- 1University of Melbourne, School of Geography, Earth and Atmospheric Sciences, Australia (navid.constantinou@unimelb.edu.au)
- 2Massachusetts Institute of Technology, Department of Earth, Atmospheric, and Planetary Sciences, United States of America
We discuss the use of systematic ‘a posteriori’ calibration in the development of complicated (but theory-based) parameterizations. With ‘a posteriori’ calibration, model error is assessed using the results of forward simulations, thereby incorporating numerical error, numerical stability, model-specific implementation details, and alleviating the need for explicit data for all parameterized model components. We show how calibration illuminates the parameterization development trade-off between reductions in model bias, producing better predictions, and increased parametric complexity, the latter which can decrease a model’s ability to extrapolate, increase both the data requirements and computational expense of the calibration.
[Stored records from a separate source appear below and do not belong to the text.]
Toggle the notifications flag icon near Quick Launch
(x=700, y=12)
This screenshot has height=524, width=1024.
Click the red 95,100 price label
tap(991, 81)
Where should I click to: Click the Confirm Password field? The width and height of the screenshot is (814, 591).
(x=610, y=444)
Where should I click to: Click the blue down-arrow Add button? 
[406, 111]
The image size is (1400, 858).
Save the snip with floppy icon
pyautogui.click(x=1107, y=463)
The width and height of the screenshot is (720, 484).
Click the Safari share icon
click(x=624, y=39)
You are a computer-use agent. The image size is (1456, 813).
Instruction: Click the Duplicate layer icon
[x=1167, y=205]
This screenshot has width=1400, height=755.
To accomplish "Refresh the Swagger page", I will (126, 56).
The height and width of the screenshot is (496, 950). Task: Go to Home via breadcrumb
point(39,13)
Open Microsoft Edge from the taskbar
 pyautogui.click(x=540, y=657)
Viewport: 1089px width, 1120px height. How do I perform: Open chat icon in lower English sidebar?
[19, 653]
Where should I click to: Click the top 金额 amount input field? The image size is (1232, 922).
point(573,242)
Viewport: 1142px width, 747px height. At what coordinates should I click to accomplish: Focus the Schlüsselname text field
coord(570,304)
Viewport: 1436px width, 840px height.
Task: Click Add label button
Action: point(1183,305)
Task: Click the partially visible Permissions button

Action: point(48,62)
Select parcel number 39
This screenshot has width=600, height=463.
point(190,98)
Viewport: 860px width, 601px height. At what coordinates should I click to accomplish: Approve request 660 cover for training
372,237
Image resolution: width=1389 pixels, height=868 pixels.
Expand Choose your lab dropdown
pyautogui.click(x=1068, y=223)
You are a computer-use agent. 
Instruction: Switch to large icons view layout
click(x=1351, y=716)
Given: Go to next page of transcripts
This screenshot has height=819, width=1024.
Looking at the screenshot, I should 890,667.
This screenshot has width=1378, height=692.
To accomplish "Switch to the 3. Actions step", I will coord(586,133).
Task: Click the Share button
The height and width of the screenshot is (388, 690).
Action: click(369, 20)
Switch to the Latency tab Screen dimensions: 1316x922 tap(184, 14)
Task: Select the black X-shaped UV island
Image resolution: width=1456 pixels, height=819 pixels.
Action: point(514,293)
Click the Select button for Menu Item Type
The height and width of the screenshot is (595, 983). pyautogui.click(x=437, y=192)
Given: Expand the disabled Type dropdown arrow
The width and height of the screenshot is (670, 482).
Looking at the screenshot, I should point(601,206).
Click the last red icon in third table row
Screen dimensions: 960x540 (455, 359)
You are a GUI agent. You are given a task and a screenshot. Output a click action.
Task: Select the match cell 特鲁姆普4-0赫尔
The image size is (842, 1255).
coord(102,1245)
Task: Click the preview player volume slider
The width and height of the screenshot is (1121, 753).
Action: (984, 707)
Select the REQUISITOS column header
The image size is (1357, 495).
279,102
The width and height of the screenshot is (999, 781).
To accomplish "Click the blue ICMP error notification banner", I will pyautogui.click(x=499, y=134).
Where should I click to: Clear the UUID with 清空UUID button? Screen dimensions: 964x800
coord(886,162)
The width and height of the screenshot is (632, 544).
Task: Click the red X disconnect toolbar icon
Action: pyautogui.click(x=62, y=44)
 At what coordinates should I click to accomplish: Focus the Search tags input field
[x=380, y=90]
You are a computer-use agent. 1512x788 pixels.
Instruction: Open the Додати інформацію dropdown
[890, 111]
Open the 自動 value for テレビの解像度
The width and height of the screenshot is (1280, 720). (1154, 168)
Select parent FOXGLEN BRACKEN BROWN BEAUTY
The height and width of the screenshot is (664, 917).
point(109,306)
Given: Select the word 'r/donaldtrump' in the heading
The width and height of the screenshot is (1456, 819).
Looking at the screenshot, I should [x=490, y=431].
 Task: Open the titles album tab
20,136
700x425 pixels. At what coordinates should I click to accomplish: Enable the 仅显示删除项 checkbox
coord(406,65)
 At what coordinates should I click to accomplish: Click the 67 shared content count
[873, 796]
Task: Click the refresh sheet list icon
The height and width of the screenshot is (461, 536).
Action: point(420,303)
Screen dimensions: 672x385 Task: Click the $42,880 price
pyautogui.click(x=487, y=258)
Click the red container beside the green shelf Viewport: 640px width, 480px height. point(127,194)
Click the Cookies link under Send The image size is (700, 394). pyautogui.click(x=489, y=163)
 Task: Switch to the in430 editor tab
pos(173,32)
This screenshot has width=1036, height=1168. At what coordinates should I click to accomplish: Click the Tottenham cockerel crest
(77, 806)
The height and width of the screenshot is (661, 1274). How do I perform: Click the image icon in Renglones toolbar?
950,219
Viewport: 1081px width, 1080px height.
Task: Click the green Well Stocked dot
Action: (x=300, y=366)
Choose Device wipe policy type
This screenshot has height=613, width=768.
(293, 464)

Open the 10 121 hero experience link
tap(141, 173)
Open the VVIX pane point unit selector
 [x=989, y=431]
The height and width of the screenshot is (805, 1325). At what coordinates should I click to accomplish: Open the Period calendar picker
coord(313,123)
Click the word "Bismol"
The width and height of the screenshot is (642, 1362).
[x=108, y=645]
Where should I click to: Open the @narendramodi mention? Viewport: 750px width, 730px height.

We illustrate the importance of a posteriori calibration by describing the iterative development of CATKE, a new parameterization we develop within CliMA for the fluxes associated with small- or "micro-scale" ocean turbulent mixing on scales between 1 and 100 meters. For calibration we use Ensemble Kalman Inversion to minimize the error between a set of large eddy simulations (="the truth") and predictions of the parameterization and this way find optimal values for the free parameters. Without systematic calibration we cannot make informed choices about parameterization development because we cannot distinguish between structural error and error due to non-optimal parameter values.
How to cite: Constantinou, N., Wagner, G., Hillier, A., Silvestri, S., Souza, A., Burns, K., Hill, C., Campin, J.-M., Marshall, J., and Ferrari, R.: Calibration-driven parameterization development, EGU General Assembly 2025, Vienna, Austria, 27 Apr–2 May 2025, EGU25-7180, https://doi.org/10.5194/egusphere-egu25-7180, 2025.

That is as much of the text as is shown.